Open Access News

News from the open access movement


Monday, June 30, 2008

More from the AAUP meeting

Jennifer Howard, Scholarly Publishers Discuss How They're Adapting to Changing Realities, Chronicle of Higher Education, June 30, 2008 (accessible only to subscribers).  More on the AAUP Annual Meeting 2008 (Montreal, June 26-29, 2008).  Excerpt:

The ground continues to shift beneath their feet, but scholarly publishers are showing signs that they have begun to learn to shift with it....

"We meet under some darkening clouds," Alex Holzman, the new president of the association and the director of Temple University Press, said in a lunchtime address to the group.

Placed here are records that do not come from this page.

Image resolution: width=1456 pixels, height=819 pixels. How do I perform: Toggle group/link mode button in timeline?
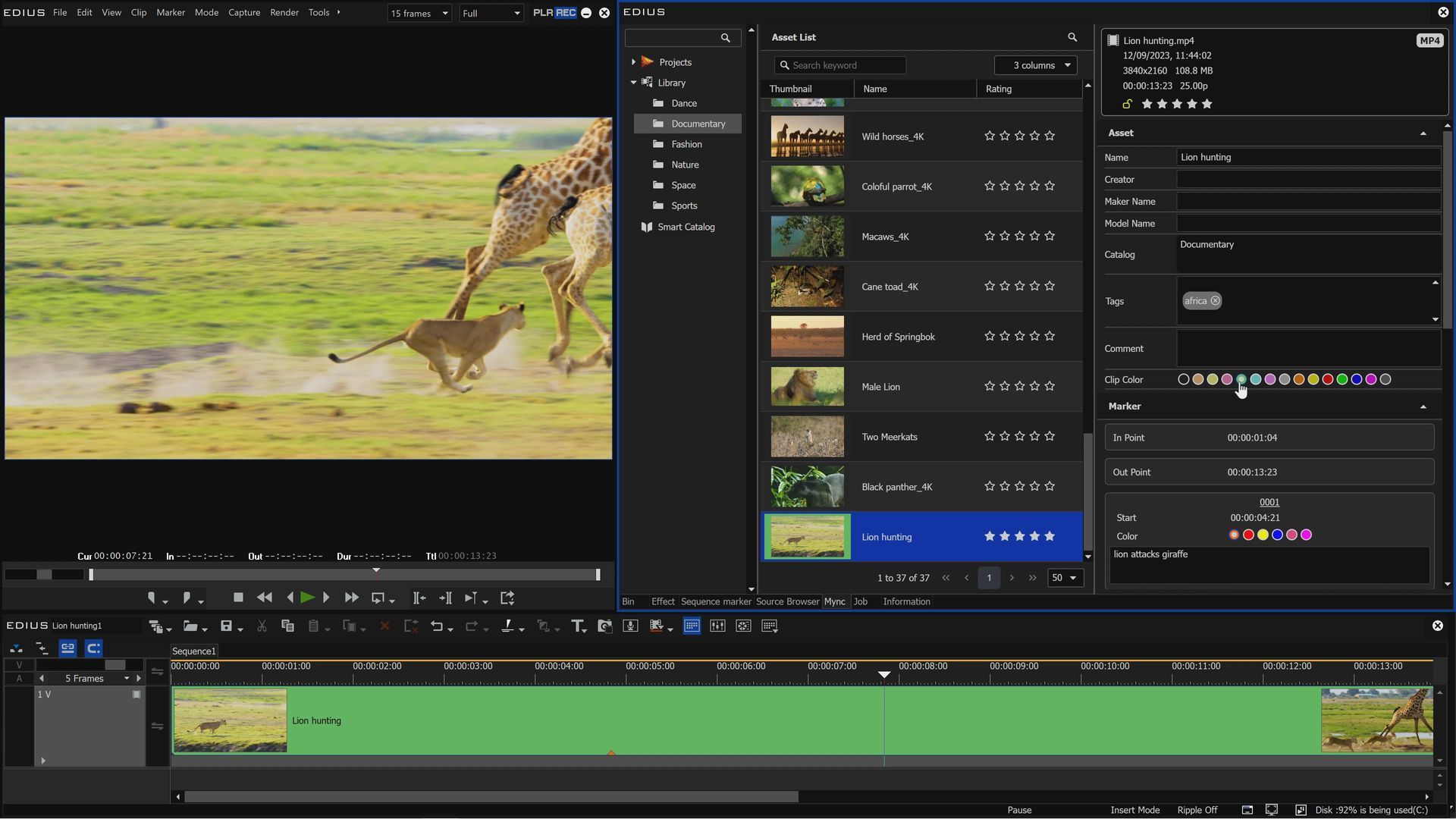click(x=67, y=648)
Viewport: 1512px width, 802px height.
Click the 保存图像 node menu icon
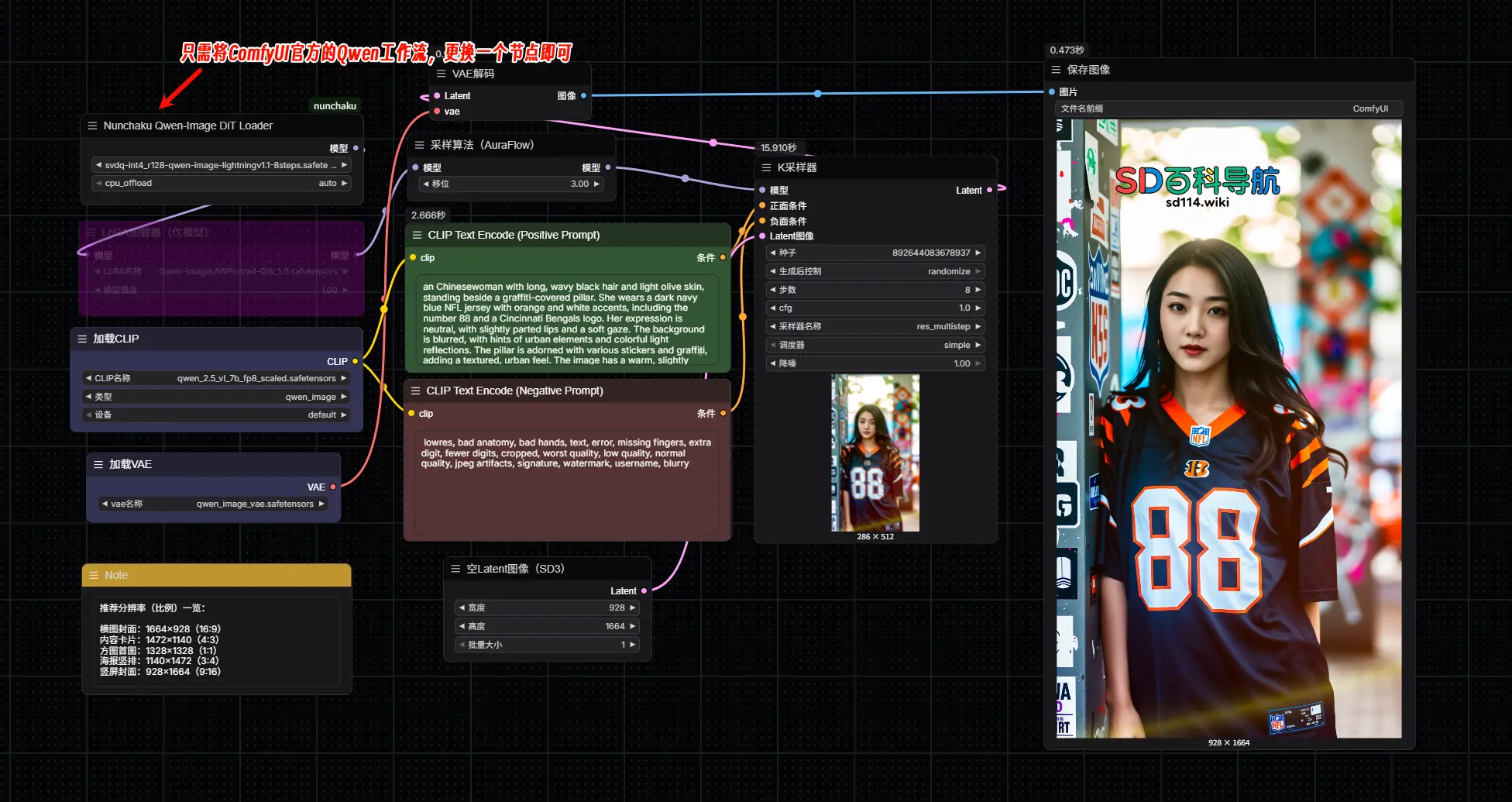(x=1056, y=70)
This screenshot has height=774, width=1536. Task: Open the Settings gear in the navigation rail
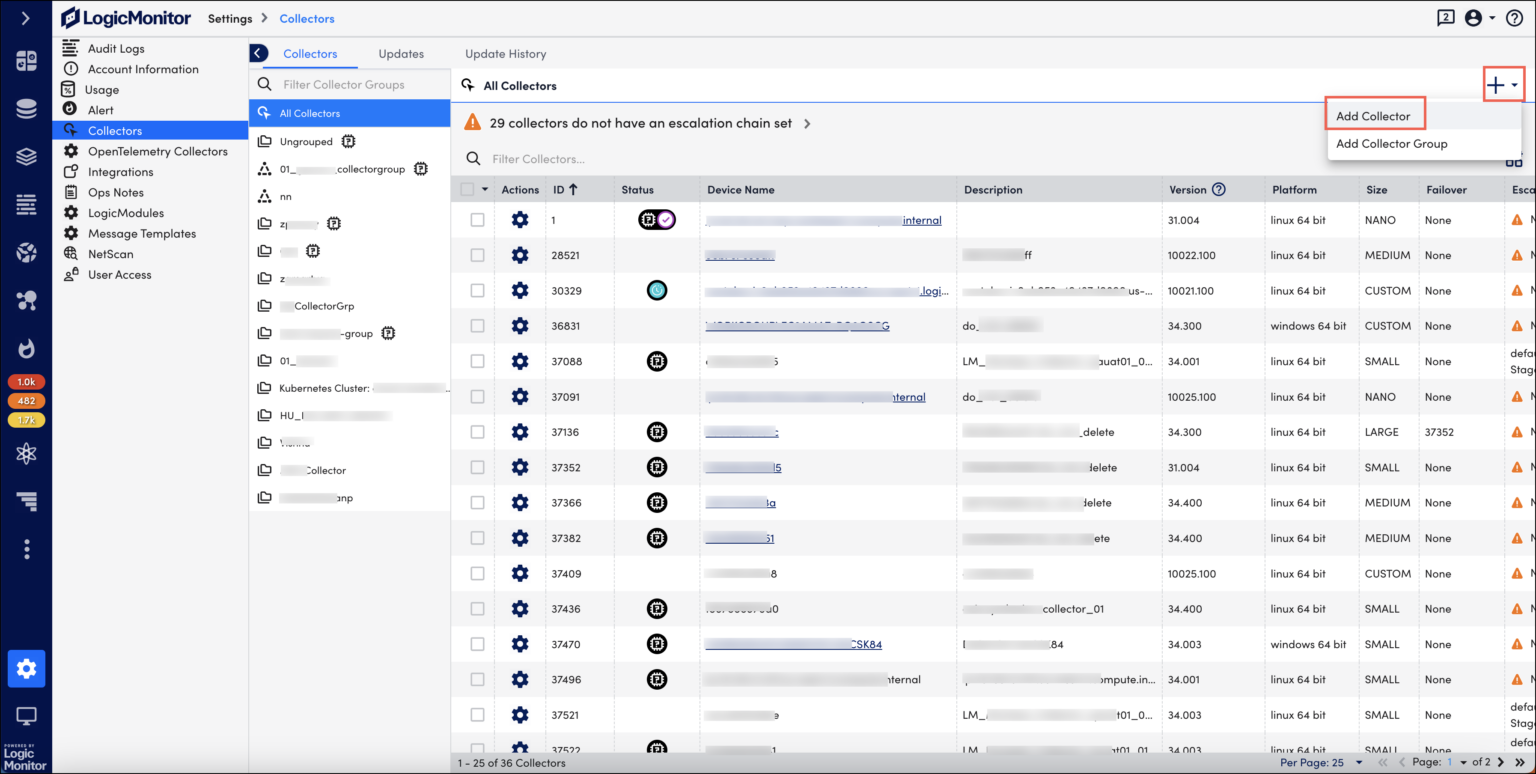tap(26, 669)
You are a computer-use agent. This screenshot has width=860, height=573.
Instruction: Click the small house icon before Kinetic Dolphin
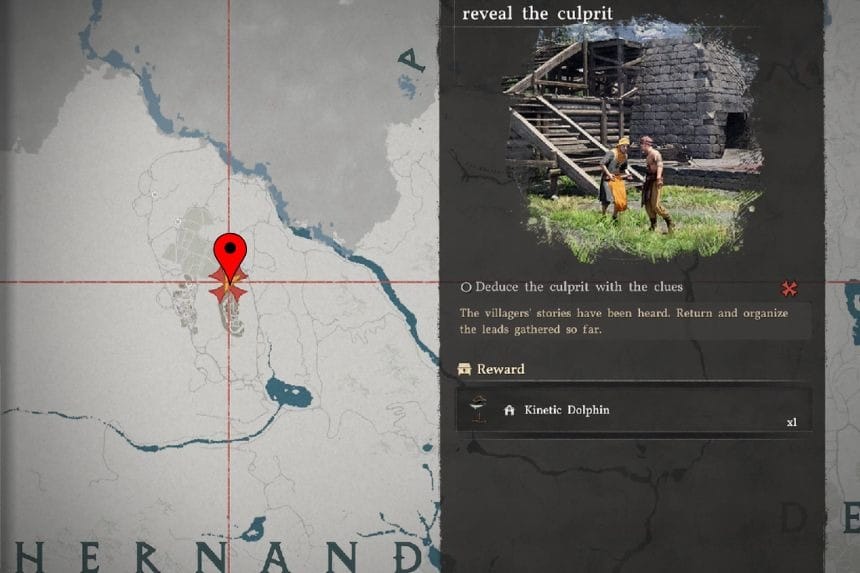[510, 410]
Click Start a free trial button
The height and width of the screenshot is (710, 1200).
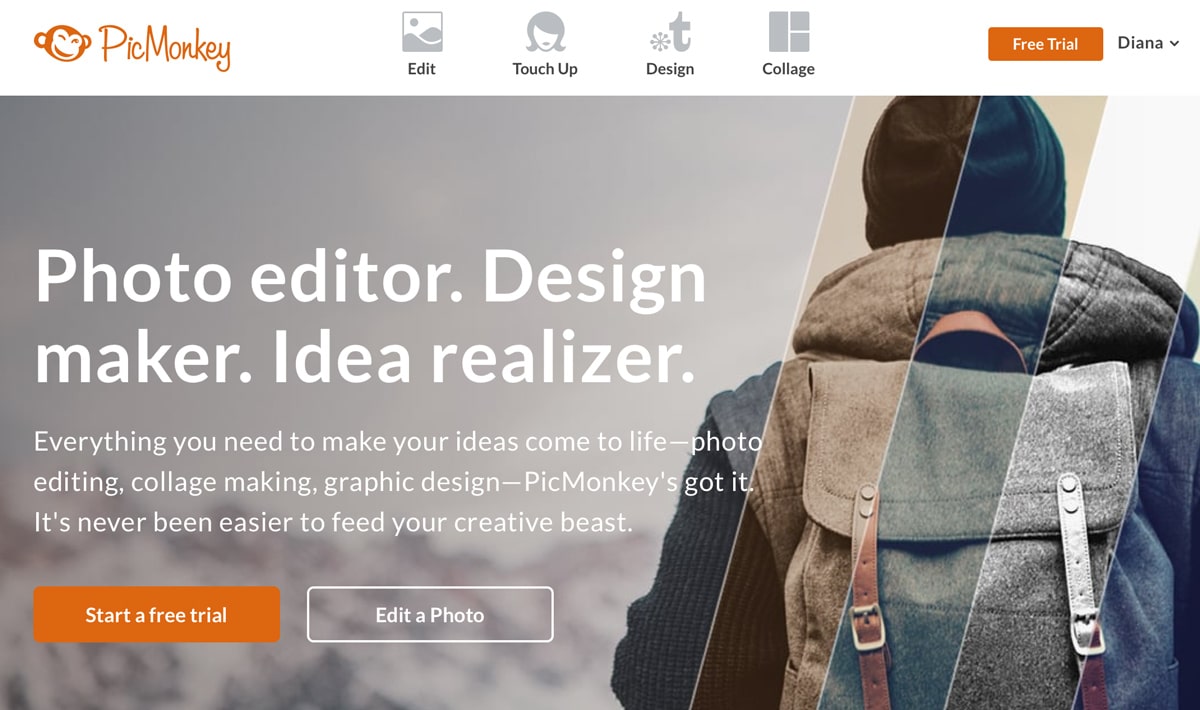[156, 615]
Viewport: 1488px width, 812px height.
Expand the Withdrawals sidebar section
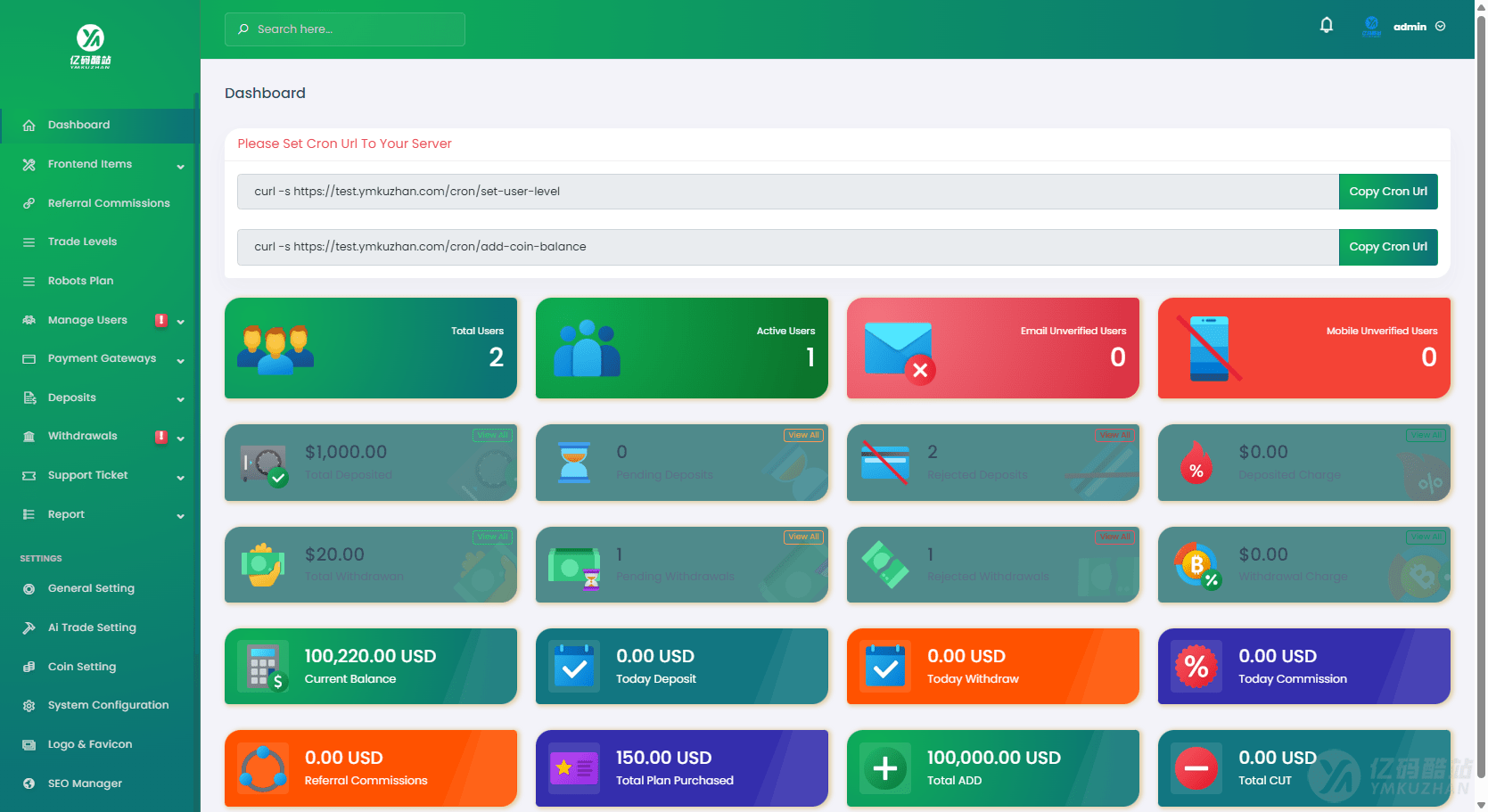(x=83, y=436)
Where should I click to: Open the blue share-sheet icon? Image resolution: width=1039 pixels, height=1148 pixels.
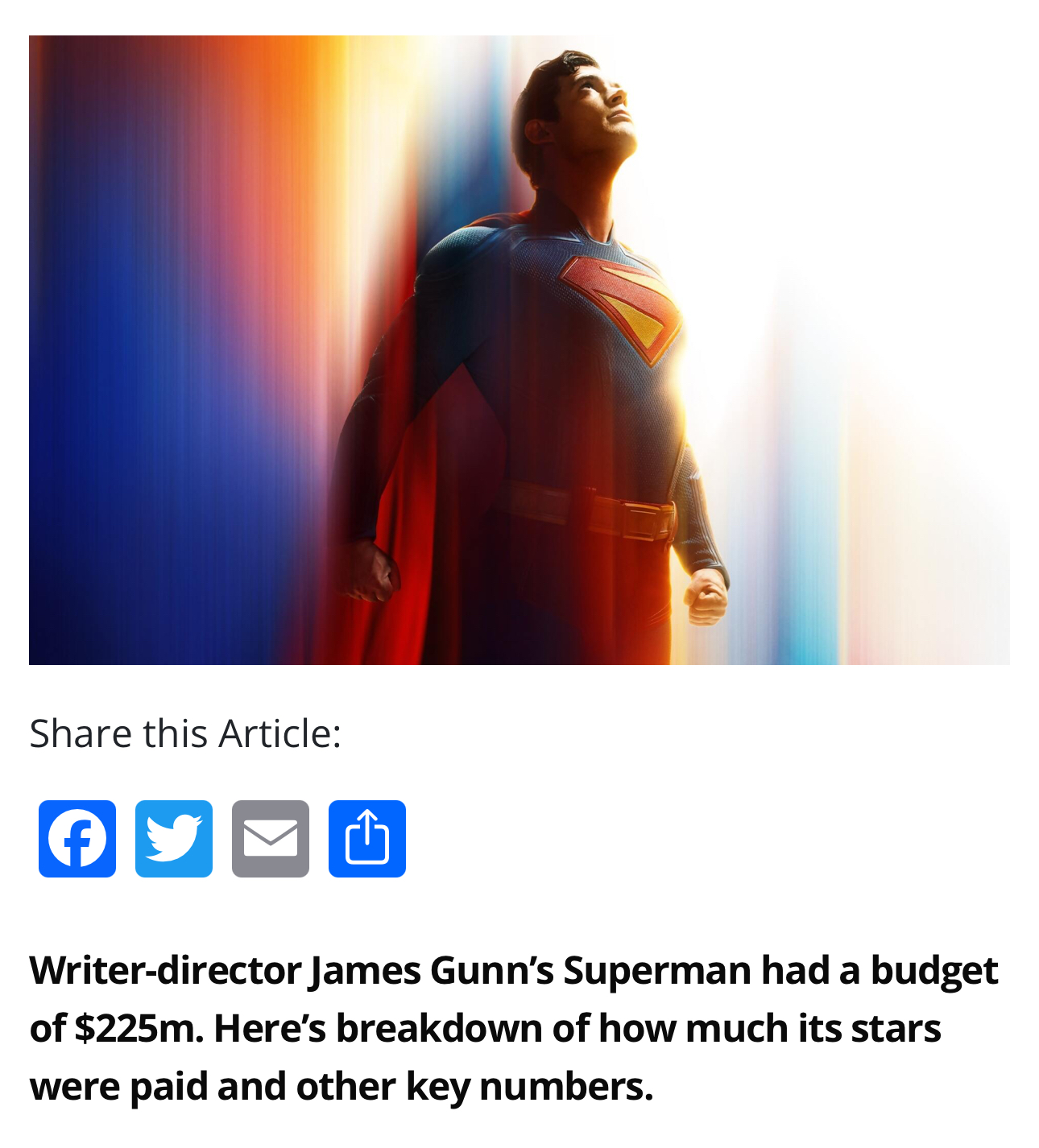[x=367, y=838]
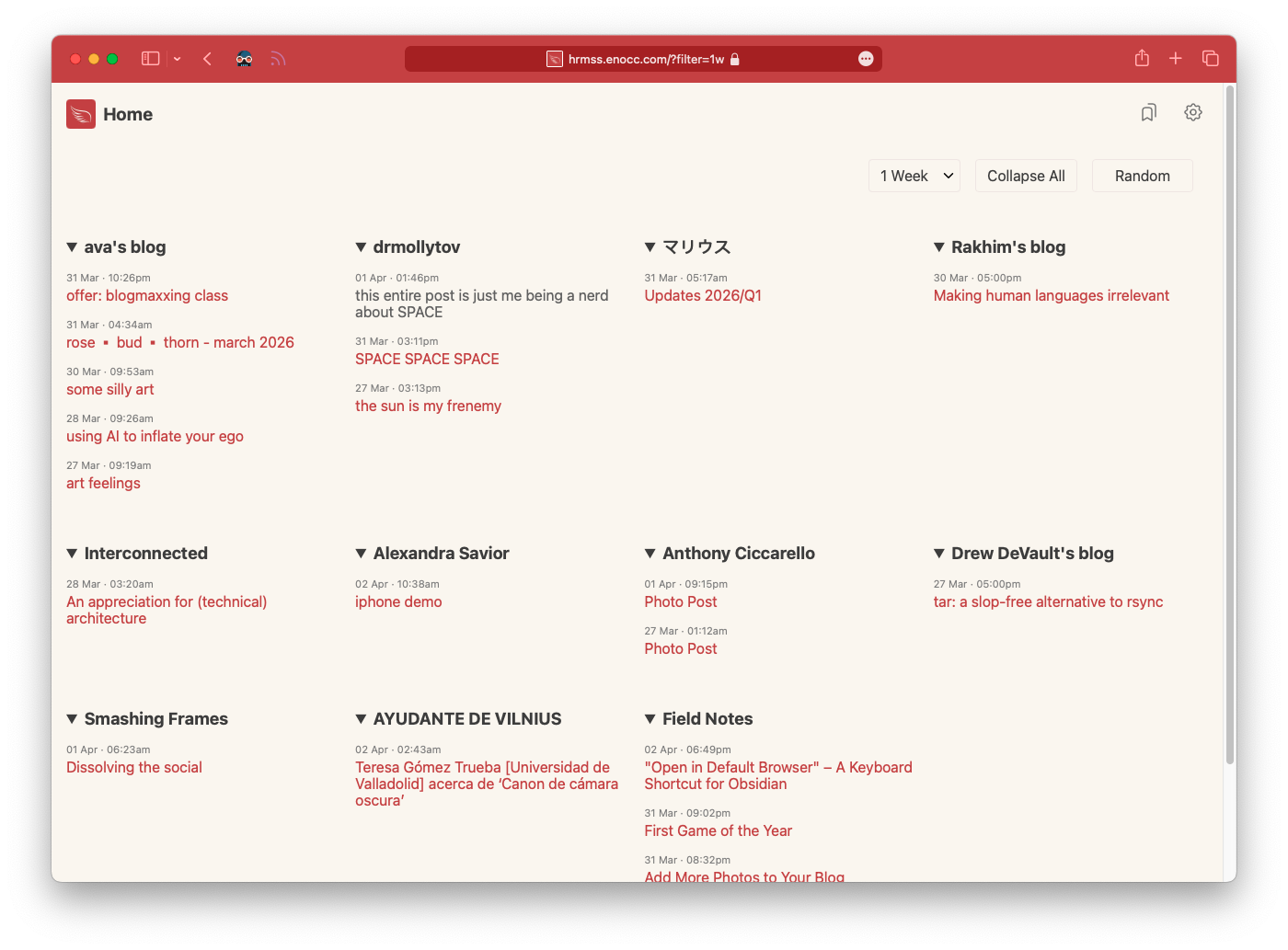
Task: Open the 1 Week filter dropdown
Action: [x=914, y=176]
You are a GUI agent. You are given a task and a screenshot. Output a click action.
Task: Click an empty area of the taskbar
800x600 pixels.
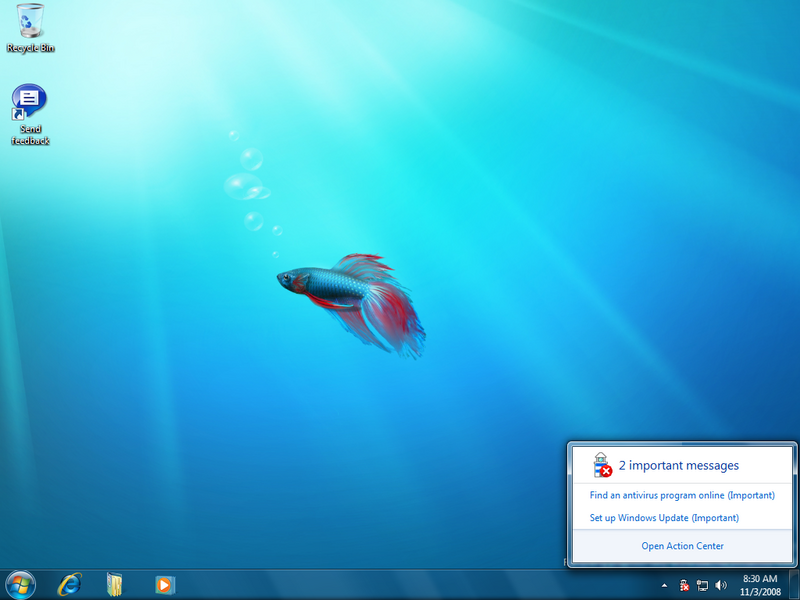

Mr. Holzman was not referring to the rain threatening outside but to forces that have rattled academic publishing: technology that changes in the blink of an eye, the open-access movement, a dismal economy, and overburdened state and library budgets. "The STM problem is crushingly real," Mr. Holzman said in a reference to the exploding costs of subscriptions to science, technical, and medical journals—costs that have eaten away librarians' budgets and cut into university-press sales....

In conversations and at panels, one had glimpses of a new ecosystem of scholarly communication in which an editor at Amazon.com may have better ideas about how to market a scholarly book than the book's own publisher does. (The Chronicle talked with one such editor, whose enthusiasm for scholarly books was formidable.) It's a world in which librarians are just as fed up with rapacious commercial publishers and sometimes stingy university administrations as university presses are....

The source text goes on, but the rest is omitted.